Saved data entries:

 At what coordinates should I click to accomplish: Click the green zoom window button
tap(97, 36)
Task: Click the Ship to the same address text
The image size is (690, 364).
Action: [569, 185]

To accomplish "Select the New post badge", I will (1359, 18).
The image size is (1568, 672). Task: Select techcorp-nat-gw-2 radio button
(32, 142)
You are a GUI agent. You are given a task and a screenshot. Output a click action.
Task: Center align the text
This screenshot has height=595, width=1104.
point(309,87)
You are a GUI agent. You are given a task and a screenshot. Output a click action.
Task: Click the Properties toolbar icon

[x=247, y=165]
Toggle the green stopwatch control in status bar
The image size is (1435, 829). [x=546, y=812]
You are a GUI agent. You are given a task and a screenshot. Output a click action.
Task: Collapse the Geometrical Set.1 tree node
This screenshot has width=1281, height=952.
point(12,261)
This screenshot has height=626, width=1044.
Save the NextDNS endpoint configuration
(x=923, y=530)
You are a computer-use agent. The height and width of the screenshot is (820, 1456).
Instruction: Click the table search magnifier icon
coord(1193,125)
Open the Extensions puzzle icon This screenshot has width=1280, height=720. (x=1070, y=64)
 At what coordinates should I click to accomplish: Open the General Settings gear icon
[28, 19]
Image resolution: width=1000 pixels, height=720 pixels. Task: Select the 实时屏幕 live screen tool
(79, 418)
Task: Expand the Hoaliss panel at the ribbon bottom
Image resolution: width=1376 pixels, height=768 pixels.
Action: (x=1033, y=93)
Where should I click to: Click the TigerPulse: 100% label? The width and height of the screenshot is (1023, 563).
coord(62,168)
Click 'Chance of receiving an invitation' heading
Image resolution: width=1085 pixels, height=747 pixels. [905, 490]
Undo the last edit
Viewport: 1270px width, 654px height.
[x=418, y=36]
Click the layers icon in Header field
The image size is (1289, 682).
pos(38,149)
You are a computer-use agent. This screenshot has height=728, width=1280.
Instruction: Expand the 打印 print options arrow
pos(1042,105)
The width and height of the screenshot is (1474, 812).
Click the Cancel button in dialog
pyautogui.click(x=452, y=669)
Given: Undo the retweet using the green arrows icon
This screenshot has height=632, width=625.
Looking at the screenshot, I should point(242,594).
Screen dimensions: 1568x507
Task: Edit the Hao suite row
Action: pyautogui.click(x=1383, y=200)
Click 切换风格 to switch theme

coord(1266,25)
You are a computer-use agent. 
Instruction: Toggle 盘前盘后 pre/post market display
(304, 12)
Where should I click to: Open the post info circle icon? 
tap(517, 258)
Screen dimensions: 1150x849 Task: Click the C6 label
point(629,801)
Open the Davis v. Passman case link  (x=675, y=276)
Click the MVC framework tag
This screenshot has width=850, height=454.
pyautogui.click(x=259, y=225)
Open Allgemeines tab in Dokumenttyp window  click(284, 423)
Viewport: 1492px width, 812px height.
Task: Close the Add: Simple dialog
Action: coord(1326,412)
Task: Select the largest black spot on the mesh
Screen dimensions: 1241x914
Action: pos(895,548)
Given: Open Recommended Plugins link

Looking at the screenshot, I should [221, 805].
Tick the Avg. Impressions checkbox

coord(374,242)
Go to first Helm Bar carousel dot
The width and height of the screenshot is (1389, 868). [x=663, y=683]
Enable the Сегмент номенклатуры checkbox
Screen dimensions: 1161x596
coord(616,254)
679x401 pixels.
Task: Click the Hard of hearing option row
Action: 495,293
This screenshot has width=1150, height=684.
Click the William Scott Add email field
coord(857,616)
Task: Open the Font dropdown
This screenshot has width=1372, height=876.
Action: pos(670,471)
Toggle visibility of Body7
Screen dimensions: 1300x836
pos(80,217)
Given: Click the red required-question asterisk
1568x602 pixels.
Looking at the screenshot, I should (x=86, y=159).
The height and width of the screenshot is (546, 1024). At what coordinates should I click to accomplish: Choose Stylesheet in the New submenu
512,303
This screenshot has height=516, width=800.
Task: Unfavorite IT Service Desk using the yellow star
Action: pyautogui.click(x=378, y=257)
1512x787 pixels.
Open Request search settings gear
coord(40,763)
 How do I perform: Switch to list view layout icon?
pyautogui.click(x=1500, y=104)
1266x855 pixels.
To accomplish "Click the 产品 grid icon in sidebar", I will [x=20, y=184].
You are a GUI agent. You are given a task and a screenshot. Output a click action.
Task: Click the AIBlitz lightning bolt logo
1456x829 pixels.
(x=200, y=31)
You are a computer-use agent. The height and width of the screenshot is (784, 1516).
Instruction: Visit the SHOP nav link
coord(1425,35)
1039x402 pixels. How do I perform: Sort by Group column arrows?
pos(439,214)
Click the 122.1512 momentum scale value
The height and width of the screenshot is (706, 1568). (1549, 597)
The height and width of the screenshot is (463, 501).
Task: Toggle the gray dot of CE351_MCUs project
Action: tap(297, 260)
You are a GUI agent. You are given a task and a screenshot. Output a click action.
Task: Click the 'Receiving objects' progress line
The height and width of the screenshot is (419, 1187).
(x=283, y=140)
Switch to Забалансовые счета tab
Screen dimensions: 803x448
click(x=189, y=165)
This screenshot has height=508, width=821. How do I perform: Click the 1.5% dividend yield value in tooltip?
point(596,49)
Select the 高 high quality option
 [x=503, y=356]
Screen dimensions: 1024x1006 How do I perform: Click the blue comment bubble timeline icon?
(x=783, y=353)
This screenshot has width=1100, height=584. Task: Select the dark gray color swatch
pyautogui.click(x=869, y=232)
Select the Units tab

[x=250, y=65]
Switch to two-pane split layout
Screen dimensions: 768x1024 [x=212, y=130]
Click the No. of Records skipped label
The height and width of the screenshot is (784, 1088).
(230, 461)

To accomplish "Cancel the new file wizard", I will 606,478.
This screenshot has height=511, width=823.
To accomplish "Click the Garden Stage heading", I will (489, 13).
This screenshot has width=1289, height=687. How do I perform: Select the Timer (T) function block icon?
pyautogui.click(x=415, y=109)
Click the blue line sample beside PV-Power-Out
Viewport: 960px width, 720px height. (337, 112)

**Required action**
Check every line above for the string "text" and copy those that have it.

**Exercise output**
Task: Click the Ship to the same address text
Task: Center align the text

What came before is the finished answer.